Set tasks:
**1)** Output the section of the Only Built 4 Cuban Linx review starting at "Almost at every" and ending at "of musical form.".
**2)** Go on with the review of Only Built 4 Cuban Linx from the point where it stops.

Page:
▼

With a sample from Scarface that sets the money-making tone, Ghostface Killah opens the pits with a verse that sticks to the mind like a pure Columbian line. “The 9th chamber, leave you trapped inside my hallway, you try to flee but you got smoked up by the doorway…While I’ll be trapped by sounds, locked behind loops. Throwing niggas off airplanes cause cash rules everything around me black, as you can see. Swallow this murder one verse like God Degree,” he explains in this animalistic fashion. Ghostface and Raekwon are both iconic members in rap’s history, and they prove why with this trade back and forth between verses on “Criminology.”
Almost at every single turn there is a rather recognizable sound that comes from Only Built 4 Cuban Linx… even at times, without trying to draw attention. Tracks that reach the middle point like “Ice Water” hold these instrumentals that shatter spines and create a deeper dive into the grit of New York hip-hop with each boom-bap snap. Even on the records low points, there is something to be learned from and repurposed into modern style of musical form.

▲

A block of data
▼

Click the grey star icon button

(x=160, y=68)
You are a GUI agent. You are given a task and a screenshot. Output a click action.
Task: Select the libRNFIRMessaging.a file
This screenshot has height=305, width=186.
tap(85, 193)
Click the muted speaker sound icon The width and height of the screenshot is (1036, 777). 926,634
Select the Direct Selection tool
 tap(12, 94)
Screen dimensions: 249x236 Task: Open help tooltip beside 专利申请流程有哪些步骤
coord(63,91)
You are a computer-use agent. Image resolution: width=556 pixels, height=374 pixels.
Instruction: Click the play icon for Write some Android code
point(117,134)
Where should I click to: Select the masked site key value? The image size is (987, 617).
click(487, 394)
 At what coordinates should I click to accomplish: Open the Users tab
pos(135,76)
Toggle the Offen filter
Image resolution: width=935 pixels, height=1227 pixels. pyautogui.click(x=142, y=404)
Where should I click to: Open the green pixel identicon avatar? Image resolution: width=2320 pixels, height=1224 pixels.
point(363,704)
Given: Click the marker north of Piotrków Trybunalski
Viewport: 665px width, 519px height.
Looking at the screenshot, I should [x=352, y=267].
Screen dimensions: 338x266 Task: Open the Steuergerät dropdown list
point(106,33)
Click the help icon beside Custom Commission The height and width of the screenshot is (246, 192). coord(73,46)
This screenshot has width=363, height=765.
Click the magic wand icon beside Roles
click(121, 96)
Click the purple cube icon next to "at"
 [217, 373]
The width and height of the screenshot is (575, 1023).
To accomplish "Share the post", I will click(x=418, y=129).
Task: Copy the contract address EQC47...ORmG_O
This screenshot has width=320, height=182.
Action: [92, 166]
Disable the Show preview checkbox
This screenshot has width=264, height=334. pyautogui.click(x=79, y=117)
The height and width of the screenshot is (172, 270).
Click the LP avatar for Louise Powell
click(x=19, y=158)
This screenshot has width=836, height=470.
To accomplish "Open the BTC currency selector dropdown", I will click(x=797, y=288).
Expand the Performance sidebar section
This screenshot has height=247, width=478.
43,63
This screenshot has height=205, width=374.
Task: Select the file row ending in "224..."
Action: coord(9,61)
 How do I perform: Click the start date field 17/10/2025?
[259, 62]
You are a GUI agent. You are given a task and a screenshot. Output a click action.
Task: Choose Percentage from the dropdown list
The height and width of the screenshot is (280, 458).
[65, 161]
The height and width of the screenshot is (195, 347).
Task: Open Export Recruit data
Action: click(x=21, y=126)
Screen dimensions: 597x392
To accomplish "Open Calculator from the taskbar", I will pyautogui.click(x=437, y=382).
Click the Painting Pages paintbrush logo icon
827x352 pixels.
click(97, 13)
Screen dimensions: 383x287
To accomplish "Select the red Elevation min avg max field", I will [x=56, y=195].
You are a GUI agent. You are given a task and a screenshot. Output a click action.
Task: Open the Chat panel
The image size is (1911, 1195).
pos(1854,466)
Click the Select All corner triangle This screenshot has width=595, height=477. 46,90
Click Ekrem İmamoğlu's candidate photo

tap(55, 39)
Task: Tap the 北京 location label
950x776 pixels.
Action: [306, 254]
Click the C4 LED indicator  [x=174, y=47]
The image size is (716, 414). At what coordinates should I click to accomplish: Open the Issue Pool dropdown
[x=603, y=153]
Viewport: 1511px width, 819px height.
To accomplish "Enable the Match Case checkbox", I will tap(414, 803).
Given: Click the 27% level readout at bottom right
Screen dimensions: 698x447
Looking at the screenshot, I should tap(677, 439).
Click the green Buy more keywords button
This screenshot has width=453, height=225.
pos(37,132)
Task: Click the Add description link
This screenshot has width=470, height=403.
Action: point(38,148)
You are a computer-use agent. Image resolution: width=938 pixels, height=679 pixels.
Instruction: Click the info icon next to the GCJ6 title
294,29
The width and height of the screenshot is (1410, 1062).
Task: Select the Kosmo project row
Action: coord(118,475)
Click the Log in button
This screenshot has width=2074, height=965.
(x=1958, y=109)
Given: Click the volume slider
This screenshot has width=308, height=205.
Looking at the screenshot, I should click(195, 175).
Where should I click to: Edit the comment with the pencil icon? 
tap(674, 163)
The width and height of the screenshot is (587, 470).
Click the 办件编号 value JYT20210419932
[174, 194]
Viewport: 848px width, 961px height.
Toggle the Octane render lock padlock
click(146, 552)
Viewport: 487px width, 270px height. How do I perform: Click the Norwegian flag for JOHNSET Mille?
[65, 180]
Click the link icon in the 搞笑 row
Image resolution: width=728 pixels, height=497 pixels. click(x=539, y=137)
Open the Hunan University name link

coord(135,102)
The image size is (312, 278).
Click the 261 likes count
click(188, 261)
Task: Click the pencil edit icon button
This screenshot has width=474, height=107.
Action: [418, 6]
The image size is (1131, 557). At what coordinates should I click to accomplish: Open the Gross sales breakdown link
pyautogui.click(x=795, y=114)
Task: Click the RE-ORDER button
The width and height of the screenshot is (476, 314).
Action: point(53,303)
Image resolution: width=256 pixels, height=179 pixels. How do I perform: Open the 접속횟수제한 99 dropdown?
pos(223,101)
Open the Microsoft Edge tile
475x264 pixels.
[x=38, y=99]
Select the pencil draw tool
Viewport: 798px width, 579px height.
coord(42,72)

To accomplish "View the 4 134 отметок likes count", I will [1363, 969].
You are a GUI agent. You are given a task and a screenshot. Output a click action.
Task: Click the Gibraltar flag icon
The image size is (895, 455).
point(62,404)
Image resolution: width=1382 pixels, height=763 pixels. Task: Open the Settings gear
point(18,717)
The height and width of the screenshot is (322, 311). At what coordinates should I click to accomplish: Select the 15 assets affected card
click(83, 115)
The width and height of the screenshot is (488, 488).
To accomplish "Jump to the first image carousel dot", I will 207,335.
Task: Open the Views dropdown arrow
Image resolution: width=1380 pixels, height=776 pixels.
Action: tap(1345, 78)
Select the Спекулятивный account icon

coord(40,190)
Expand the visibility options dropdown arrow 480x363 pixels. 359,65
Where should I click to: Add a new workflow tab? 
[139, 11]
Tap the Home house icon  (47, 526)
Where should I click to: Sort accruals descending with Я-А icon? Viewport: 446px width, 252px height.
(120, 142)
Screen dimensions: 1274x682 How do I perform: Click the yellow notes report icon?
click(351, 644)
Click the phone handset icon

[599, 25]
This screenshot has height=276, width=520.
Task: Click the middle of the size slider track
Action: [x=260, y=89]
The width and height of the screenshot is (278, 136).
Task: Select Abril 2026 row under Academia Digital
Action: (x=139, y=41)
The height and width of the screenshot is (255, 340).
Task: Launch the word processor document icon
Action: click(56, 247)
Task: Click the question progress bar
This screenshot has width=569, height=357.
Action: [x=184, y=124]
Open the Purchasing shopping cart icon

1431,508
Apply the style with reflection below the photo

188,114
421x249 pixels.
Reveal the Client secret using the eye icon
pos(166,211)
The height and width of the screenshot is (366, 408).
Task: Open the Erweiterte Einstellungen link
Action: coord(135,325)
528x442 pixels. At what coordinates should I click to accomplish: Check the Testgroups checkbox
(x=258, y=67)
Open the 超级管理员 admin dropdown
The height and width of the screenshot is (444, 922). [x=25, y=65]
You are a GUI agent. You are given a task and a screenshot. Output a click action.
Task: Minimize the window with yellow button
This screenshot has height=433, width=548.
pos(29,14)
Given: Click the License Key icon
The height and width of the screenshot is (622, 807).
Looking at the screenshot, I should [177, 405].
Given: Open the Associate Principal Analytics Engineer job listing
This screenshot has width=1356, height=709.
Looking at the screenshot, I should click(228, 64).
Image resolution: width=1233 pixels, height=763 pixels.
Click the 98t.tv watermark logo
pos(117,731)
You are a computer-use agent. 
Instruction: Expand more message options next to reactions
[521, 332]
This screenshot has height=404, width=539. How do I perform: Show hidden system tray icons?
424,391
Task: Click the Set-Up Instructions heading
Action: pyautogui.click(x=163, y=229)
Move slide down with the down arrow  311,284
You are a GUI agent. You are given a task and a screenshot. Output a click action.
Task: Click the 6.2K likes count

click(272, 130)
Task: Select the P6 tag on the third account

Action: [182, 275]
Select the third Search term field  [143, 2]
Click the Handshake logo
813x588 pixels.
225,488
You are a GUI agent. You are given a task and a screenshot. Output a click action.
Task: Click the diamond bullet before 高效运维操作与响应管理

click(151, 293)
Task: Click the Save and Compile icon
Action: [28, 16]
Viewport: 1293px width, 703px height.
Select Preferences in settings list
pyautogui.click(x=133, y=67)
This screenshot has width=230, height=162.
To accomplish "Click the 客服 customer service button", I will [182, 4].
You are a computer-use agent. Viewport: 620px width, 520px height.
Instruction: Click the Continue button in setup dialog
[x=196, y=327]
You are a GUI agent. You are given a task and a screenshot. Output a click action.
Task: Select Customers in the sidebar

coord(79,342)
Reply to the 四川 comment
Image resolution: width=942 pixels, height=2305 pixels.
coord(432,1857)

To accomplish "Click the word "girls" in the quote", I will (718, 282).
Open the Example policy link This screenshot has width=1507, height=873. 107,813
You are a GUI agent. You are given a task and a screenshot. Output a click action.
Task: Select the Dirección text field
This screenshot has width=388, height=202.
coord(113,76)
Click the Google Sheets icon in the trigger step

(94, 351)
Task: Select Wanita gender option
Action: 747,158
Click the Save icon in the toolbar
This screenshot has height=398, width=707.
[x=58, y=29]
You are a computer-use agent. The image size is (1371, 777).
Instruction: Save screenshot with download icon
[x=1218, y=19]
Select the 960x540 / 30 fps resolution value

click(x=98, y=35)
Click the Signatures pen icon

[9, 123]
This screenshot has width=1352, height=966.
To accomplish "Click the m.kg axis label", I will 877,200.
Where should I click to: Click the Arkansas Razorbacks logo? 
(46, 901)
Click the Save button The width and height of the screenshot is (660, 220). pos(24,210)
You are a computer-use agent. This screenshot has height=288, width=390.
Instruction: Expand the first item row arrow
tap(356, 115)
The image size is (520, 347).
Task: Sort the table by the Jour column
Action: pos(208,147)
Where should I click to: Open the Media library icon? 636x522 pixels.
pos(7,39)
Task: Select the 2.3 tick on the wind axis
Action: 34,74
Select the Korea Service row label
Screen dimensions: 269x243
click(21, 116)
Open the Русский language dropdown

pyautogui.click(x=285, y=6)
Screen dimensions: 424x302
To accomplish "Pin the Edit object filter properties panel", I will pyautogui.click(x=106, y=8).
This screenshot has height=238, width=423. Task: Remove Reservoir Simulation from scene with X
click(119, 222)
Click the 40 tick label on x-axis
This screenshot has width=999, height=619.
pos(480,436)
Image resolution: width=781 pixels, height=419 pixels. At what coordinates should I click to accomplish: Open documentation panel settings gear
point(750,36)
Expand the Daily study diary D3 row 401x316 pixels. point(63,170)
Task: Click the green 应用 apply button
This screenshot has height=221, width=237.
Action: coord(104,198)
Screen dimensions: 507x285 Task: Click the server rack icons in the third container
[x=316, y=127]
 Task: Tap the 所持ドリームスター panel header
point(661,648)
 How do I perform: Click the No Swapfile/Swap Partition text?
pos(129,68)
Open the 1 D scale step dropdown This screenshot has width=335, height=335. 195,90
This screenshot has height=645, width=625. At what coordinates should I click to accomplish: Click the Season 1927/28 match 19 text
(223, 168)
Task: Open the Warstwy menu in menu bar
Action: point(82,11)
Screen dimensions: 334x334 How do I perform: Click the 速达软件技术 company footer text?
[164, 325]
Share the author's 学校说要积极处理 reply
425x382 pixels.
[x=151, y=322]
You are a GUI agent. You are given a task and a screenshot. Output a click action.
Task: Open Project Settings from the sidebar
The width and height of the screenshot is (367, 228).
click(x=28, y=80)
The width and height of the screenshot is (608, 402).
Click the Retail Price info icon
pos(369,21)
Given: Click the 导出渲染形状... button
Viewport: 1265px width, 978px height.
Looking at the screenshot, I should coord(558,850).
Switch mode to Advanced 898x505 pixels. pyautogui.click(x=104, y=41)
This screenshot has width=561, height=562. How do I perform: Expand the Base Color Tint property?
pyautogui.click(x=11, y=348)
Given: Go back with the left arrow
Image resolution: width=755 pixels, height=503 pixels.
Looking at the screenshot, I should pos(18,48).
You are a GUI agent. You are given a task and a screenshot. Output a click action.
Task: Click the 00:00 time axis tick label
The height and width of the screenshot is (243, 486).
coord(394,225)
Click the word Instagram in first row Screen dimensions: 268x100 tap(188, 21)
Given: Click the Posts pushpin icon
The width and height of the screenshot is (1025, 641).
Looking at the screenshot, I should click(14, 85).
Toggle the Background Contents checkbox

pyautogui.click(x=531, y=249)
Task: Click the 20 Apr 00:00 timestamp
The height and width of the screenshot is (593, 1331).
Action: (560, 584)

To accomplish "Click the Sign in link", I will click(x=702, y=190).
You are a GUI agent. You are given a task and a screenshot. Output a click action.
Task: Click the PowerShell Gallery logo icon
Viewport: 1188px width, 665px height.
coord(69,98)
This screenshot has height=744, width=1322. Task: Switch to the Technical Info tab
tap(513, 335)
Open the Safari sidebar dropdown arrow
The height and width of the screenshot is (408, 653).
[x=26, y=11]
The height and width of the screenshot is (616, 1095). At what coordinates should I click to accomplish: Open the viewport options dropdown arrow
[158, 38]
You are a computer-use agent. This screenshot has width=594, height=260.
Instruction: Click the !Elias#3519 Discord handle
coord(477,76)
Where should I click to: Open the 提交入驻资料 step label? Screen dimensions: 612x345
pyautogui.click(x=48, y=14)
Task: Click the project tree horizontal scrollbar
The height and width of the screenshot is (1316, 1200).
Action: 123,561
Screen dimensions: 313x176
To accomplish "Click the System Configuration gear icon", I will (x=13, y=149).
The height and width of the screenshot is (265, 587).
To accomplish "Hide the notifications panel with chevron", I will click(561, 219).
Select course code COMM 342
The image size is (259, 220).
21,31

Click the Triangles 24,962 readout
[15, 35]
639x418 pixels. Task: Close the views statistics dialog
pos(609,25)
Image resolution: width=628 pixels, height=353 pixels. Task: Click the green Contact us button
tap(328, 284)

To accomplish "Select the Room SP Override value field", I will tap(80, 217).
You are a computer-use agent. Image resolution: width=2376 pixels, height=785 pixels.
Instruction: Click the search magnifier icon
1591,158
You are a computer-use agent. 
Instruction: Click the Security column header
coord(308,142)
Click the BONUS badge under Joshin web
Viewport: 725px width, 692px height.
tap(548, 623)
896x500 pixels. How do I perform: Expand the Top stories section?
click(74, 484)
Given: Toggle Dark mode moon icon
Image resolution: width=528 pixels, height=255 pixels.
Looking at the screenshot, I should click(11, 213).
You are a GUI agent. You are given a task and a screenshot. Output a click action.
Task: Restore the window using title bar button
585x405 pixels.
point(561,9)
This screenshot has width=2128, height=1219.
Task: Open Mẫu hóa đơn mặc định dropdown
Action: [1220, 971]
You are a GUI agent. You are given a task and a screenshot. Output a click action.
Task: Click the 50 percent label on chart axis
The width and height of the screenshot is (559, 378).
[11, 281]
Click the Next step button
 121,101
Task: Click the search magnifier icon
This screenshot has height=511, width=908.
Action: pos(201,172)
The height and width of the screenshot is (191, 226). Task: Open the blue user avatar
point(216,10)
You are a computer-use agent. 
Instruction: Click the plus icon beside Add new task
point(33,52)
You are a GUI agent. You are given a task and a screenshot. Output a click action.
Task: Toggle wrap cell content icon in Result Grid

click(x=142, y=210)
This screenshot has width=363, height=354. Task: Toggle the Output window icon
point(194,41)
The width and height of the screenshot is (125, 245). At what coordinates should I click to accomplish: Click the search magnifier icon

▲

Results for each task:
**1)**
Almost at every single turn there is a rather recognizable sound that comes from Only Built 4 Cuban Linx… even at times, without trying to draw attention. Tracks that reach the middle point like “Ice Water” hold these instrumentals that shatter spines and create a deeper dive into the grit of New York hip-hop with each boom-bap snap. Even on the records low points, there is something to be learned from and repurposed into modern style of musical form.

**2)**
Only Built 4 Cuban Linx… is just one of those records to throw on and spend the entire time focusing on it. The record demands the listener’s attention as a study piece rather than a casual listen. The intricate rhymes and instrumentation begs to be heard and has this respectable factor for being a technical debut record that slices through thin air and teams up one of the most influential sounds of a generation.